Howard relishes a challenge in a music brief, and says he tries to understand in detail the marketing message conveyed in the ad and the place of the music within that.
He will also often be called on to produce a composition similar in style to that of an era.
Such was the case when he was briefed by commercials director Kevin Fitzgerald of 0307 Films for the current commercial for Tracker car recovery.
The ad, conceptualised by House of Brave, echoes Tracker’s campaign line, “To care is to protect”, and tells the story of a young Ray Charles, the blind pianist and singer who went on to become one of the most influential musicians of his, or any, generation.
The story of Charles would be nothing without Wiley Pitman, the man who discovered the piano-playing ability of the young genius.
The ad shows Pitman at first chasing the young boy away and then, later, helping him to play some boogie-woogie riffs.
Pitman, the ad says, took the time to nurture and protect Charles’s love for music and inherent talent.
Howard was briefed to compose two pieces of music.
First was to compose a typical “boogie-woogie” piano piece.
Says Howard: “Wiley Pitman was proficient in the boogie-woogie style of piano playing. Most boogie-woogie pieces are in the traditional 12-bar blues form – all having a distinctive ‘hook’ that gets repeated over the 12-bar form.”
The result was the “Tracker Boogie” – which is virtually indistinguishable from the boogie-woogie music of its era and which the young Charles would have started out playing.
But it is that distinctive “hook” that runs through the whole spot – and which was, says Howard, “the instrument of change for Ray Charles”.
At the end of the commercial, we see the young Ray Charles, just before he becomes famous, performing for a small audience.

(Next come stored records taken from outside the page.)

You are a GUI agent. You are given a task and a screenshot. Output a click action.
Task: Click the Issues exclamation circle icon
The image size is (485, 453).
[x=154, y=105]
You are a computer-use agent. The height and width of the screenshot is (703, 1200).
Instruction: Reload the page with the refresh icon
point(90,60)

“I had to compose a piece that would sound typically like a piece Ray would have performed at that time – and typical of the rhythm and blues-soul sound of that time.

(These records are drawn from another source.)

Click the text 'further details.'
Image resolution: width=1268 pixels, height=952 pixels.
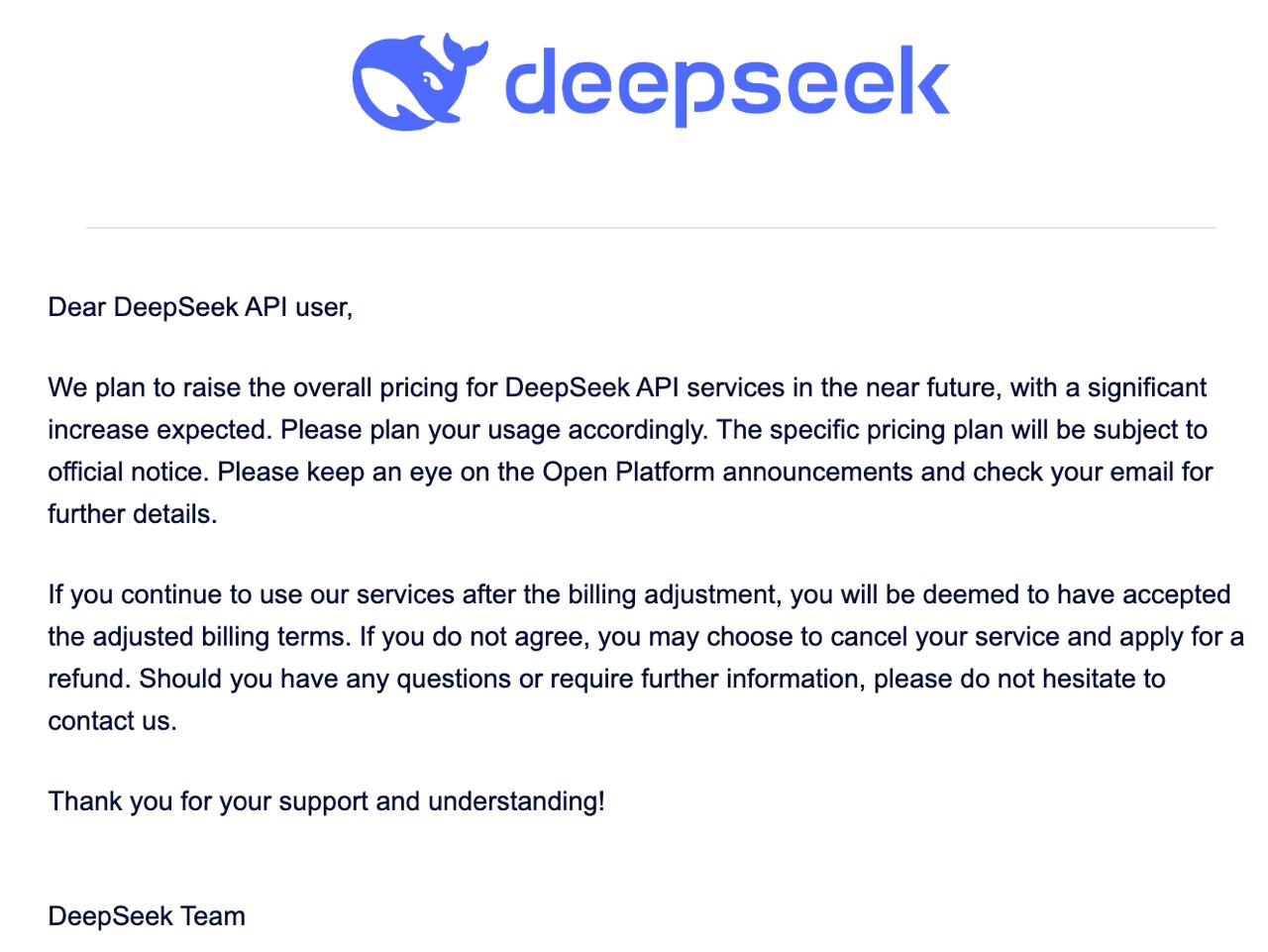pos(133,514)
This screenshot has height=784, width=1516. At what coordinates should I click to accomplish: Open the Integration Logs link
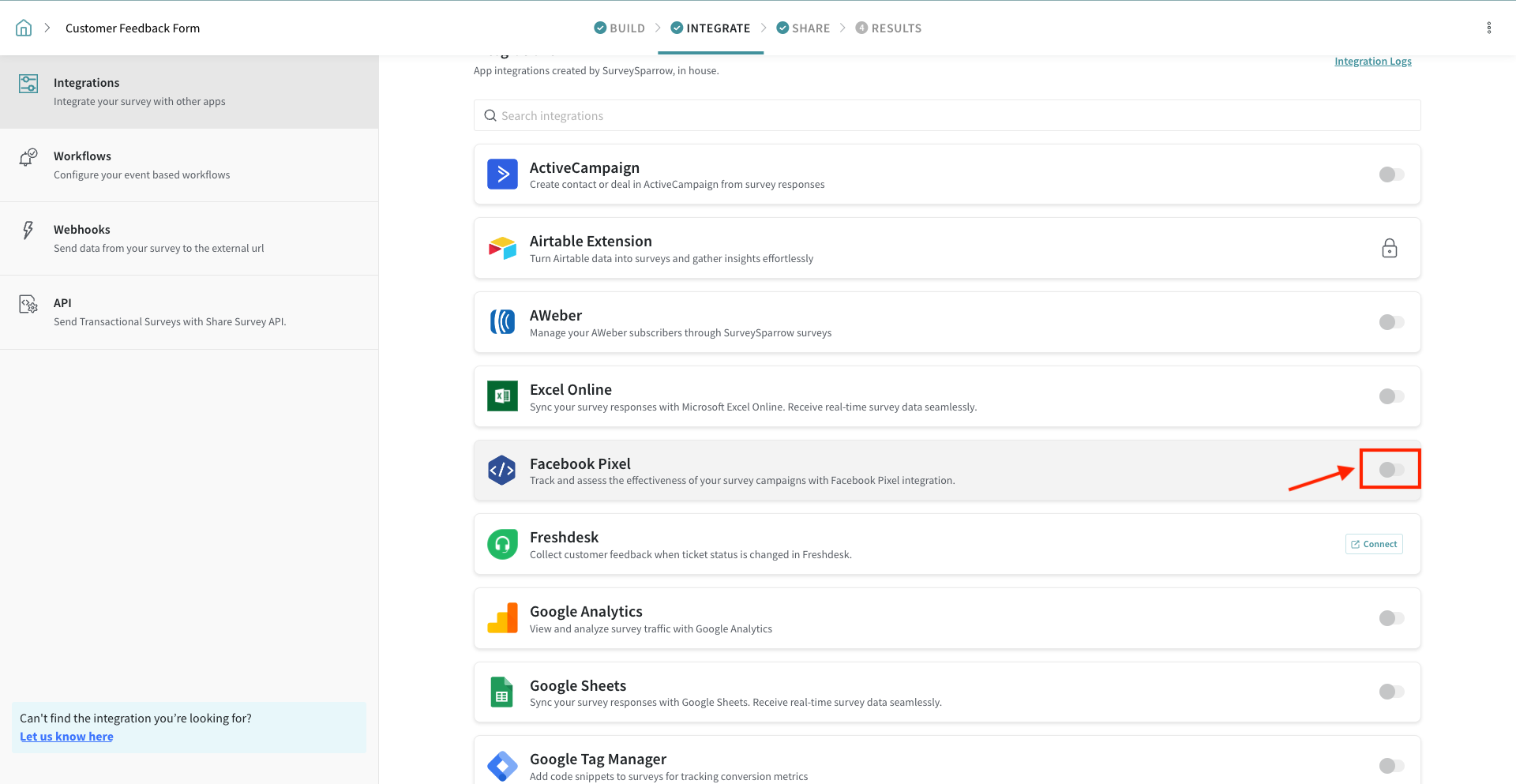point(1372,62)
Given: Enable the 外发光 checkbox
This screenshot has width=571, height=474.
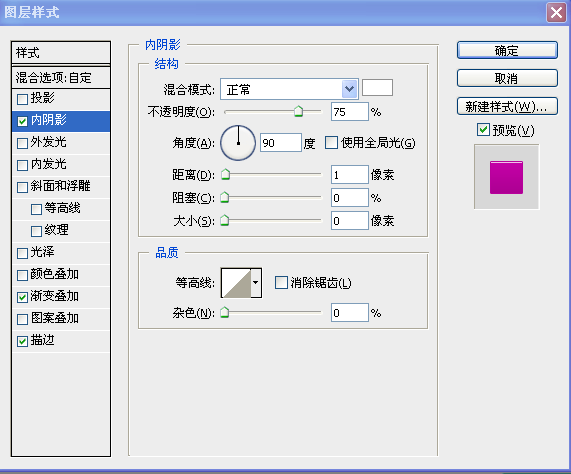Looking at the screenshot, I should 23,143.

“But the crunch was to weave musically the hook of the boogie- woogie into the new piece – because this is the point in the commercial where he pays tribute to his mentor – those few notes he was taught in the beginning and which changed a life for ever.”
The music production itself was, as it turned out, comparatively easy, because finding someone who could do the unique Ray Charles voice was a huge task.

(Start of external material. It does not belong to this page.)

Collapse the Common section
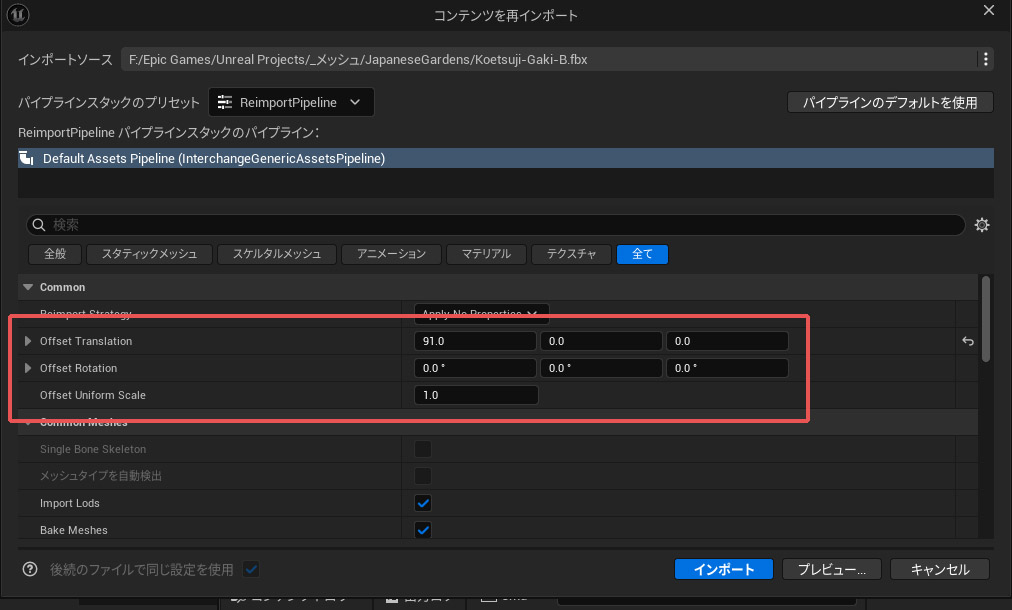Screen dimensions: 1012x610 (x=28, y=288)
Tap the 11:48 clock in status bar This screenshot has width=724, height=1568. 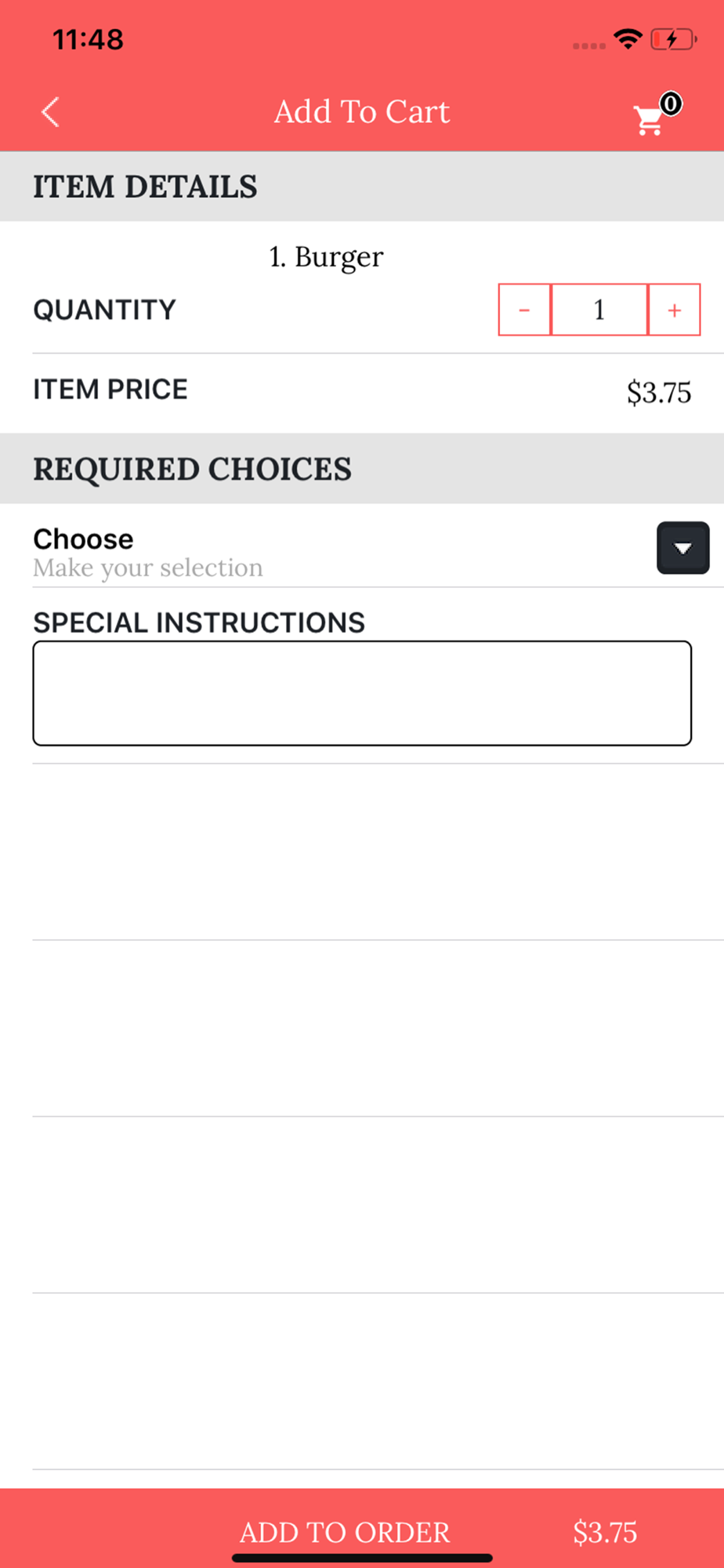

Howard recalls: “We initially auditioned a few voices in South Africa… and to most people, the result was close.”
But most people are not director Fitzgerald, who was not happy with the singers found.
Howard adds: “We looked overseas and got our choices down to four singers – from the US, UK, Italy and Slovenia. Yes – Slovenia. Through connections in the UK, Howard was advised to check out Uros Peric, a 39-year-old jazz singer. “We all couldn’t believe how close Uros got to Ray Charles.
“Uros just gets that style – and of course is deeply influenced by the music of Ray Charles and has his own tribute show.
“He was an absolute dream to work with – and the result is a piece we are all proud of and a piece that hopefully stays authentic to the music of Ray Charles.”
Musical director and trumpeter Adam Howard believes in music for communication, even in advertising.
Jazz musician Uros Peric from Slovenia produces the authentic Ray Charles sound in the Tracker ad.